O primeiro-ministro, Pedro Passos Coelho, sustentou esta segunda-feira que nos últimos três anos os principais desequilíbrios de Portugal foram corrigidos e reiterou a possibilidade de uma revisão em alta das perspetivas de crescimento económico.

Passos Coelho exclui segundo resgate a Portugal

Durante uma visita ao Salão Internacional do Setor Alimentar e Bebidas (SISAB), em Lisboa, que durou perto de duas horas e meia, em que conversou com vários empresários portugueses, Passos Coelho disse que «as coisas estão a melhorar» e falou em «fase de retoma», embora ressalvando que não é caso para «deitar foguetes».

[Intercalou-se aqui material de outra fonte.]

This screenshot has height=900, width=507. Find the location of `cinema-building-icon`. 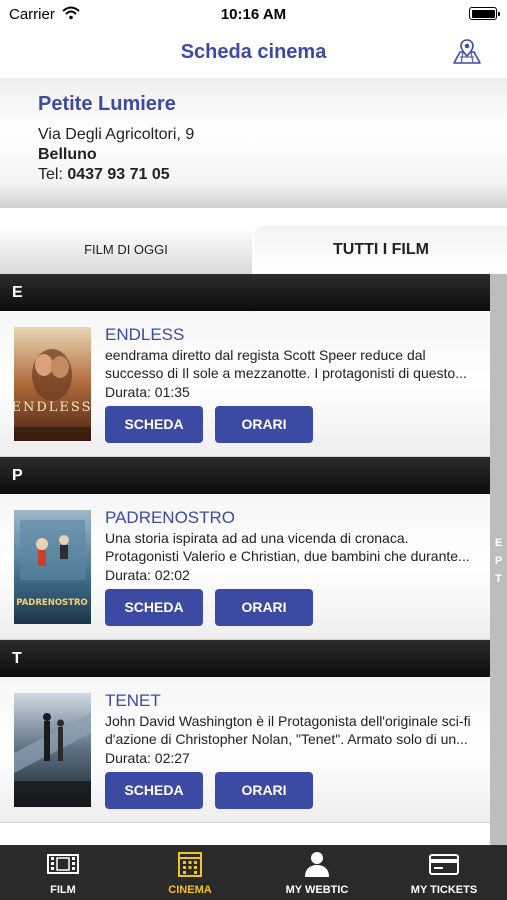

cinema-building-icon is located at coordinates (190, 864).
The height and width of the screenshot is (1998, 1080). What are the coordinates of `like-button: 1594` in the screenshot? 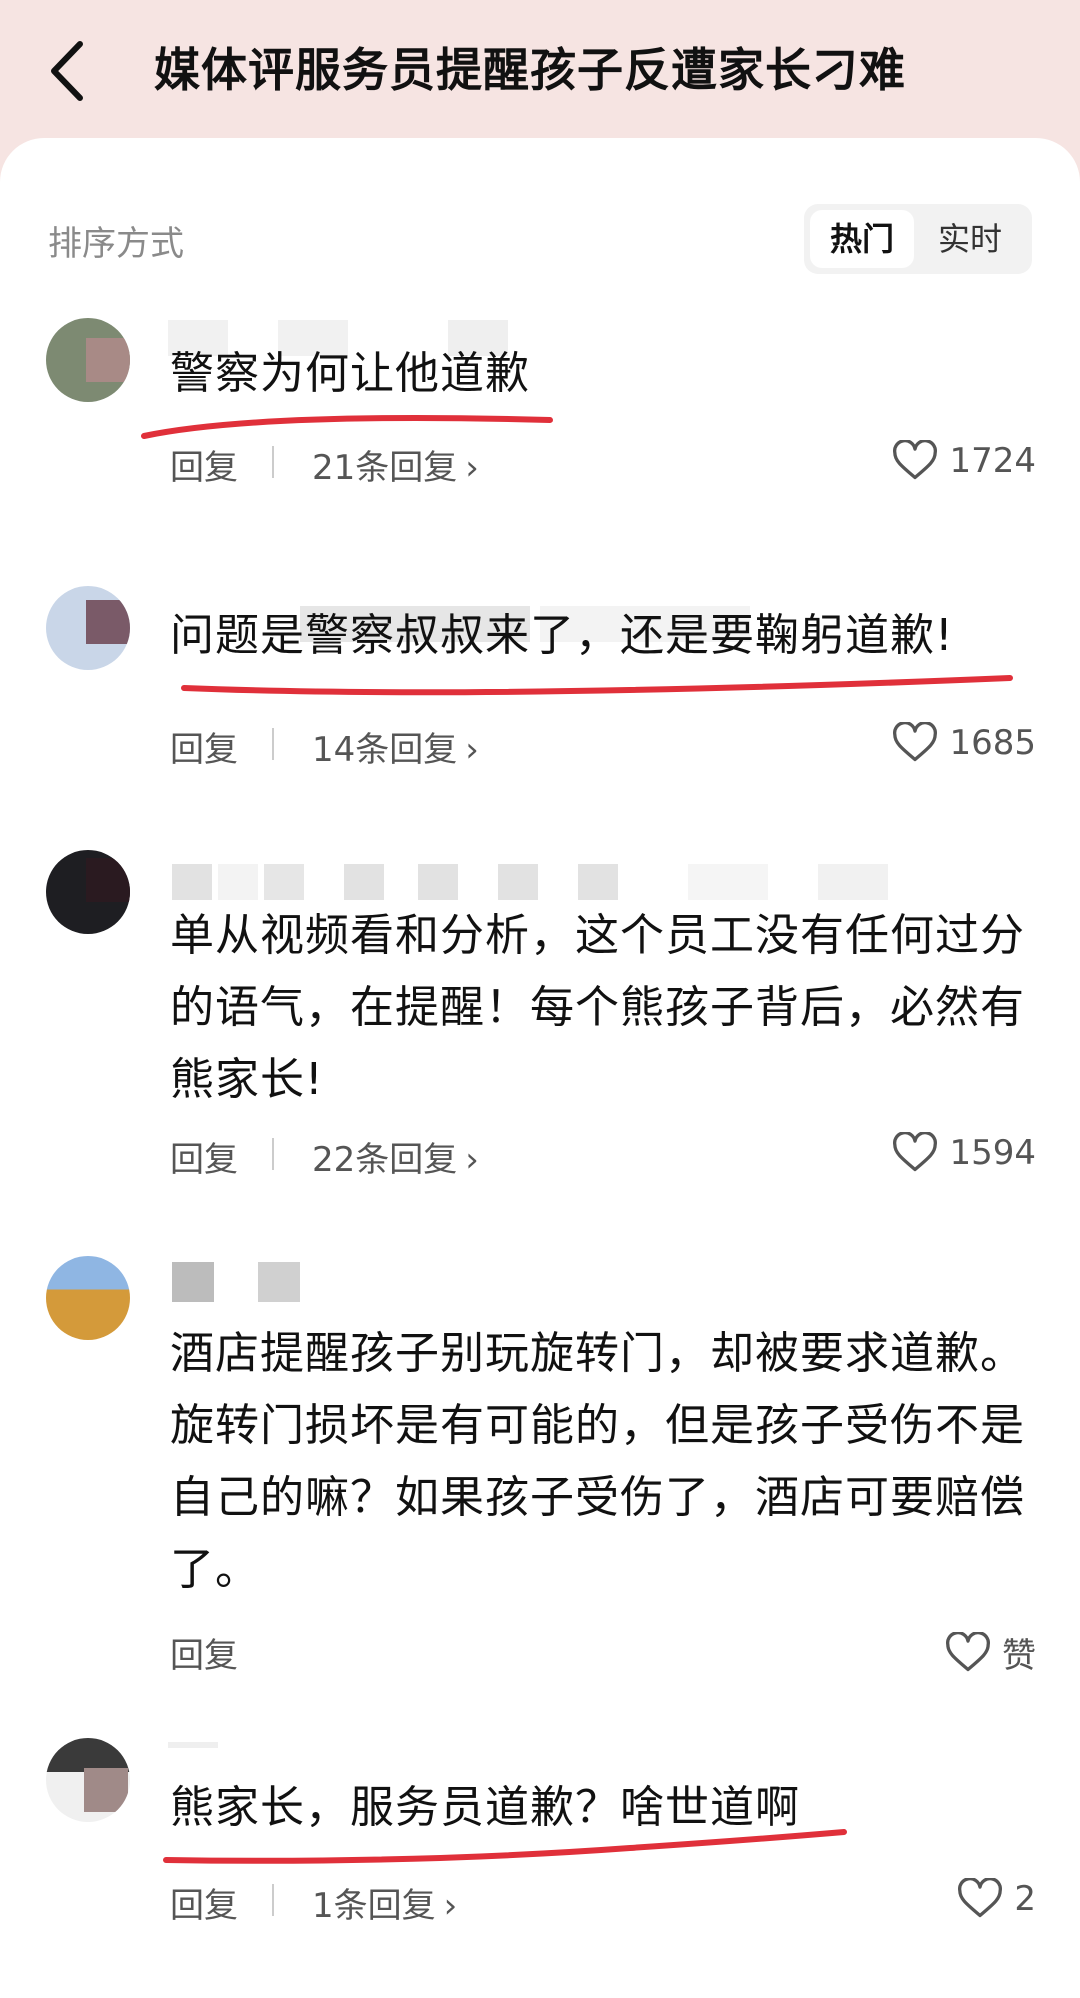 It's located at (964, 1153).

O chefe do executivo PSD/CDS-PP elogiou os empresários portugueses e pediu-lhes que não desinvistam das exportações em função da evolução da procura interna: «Isso não nos pode fazer desviar do objetivo de, até 2015, conseguir quase metade, neste caso, 45% do peso das exportações no produto, e um pouco mais de metade, 52%, até 2020».

Ao passar por uma banca com bolas anti-stress em forma de laranja, o primeiro-ministro comentou: «Isto é bom para os homens que andam com muita tensão. O meu amigo vai ter oportunidade de distribuir estas laranjinhas especiais por muitos políticos que andam ansiosos».

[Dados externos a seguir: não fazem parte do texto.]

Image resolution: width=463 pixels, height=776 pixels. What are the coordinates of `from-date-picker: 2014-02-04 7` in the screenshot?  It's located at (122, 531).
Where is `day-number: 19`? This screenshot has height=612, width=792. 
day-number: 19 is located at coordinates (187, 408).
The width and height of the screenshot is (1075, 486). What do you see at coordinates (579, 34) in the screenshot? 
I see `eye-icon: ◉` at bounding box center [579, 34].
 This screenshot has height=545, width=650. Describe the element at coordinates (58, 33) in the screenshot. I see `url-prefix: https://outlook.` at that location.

«Não vou precisar dela, mas espero que elas tenham muita saída porque nós precisamos de gente que se saiba controlar e que não viva com demasiada ansiedade», reforçou.

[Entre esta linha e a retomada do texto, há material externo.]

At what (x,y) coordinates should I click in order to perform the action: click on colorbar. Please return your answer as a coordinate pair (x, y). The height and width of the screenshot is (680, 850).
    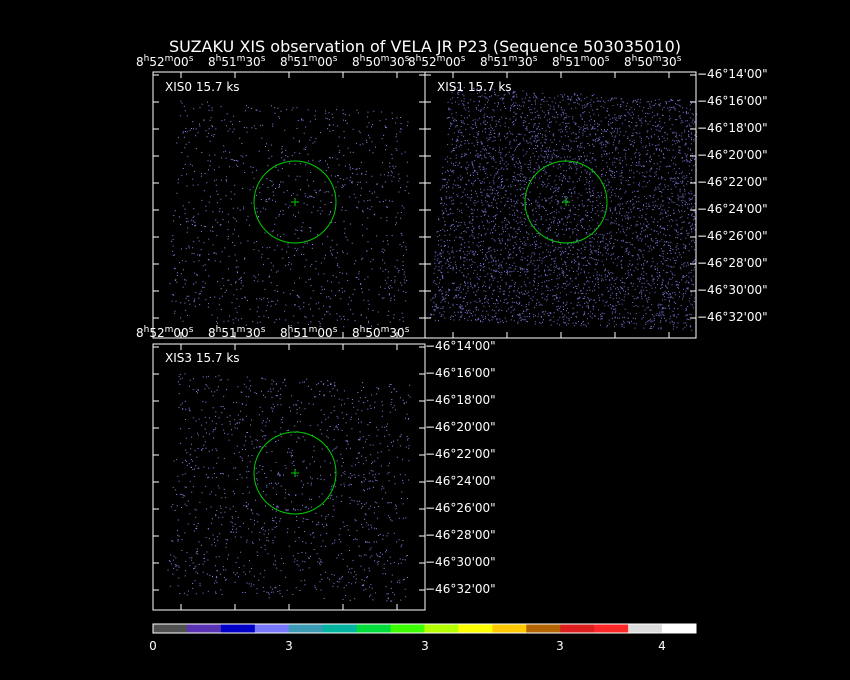
    Looking at the image, I should click on (424, 628).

Questionado, depois, pelos jornalistas, Passos Coelho recusou «particularizar» o destinatário desta mensagem e aproveitou para fazer um balanço positivo dos últimos três anos.

«Nós vivemos durante três anos momentos de realmente muito stress, stress financeiro, stress psicológico também, porque nós tivemos três anos para mostrar o que valíamos. E, ao fim desse período, ou teríamos conseguido corrigir os principais desequilíbrios, como fizemos, e angariar o mínimo de confiança nos mercados para poder fechar este período e abrir um outro, como estamos a fazer, ou então teríamos tido uma oportunidade perdida», afirmou.

A meio desta visita, à conversa com o empresário Paulo Júlio, ex-secretário de Estado da Administração Local, Passos Coelho falou mais prolongadamente da situação económica, declarando: «Eu espero que nós também possamos ter uma revisão em alta das nossas perspetivas de crescimento em Portugal».

«Não será uma coisa significativa, mas ajuda a coroar este bom desempenho que a economia vem demonstrando nos últimos trimestres, sobretudo nos últimos meses do ano. Havia um pouco de dúvida se conseguiríamos ou não manter o mesmo perfil, mas conseguimos, e isso tem um efeito por arrastamento muito positivo para o ano de 2014», considerou.

Durante esta visita, o primeiro-ministro também trocou algumas palavras com estrangeiros que visitaram o SISAB e tirou fotografias com alguns deles.

Passos Coelho referiu que era adepto do Benfica, ao passar por uma mesa de matraquilhos, e mais à frente recebeu um cachecol da seleção nacional de futebol, de um dos seus patrocinadores, o que o levou a fazer uma breve análise sobre a sua possível prestação no mundial de futebol do Brasil.

«Temos talvez uma das melhores equipas de sempre», considerou. «Torcer, vamos torcer seguramente, mas eles têm boas condições para irem longe. Também é preciso um bocadinho de sorte. Espero que possam ir tão longe quanto possível», completou.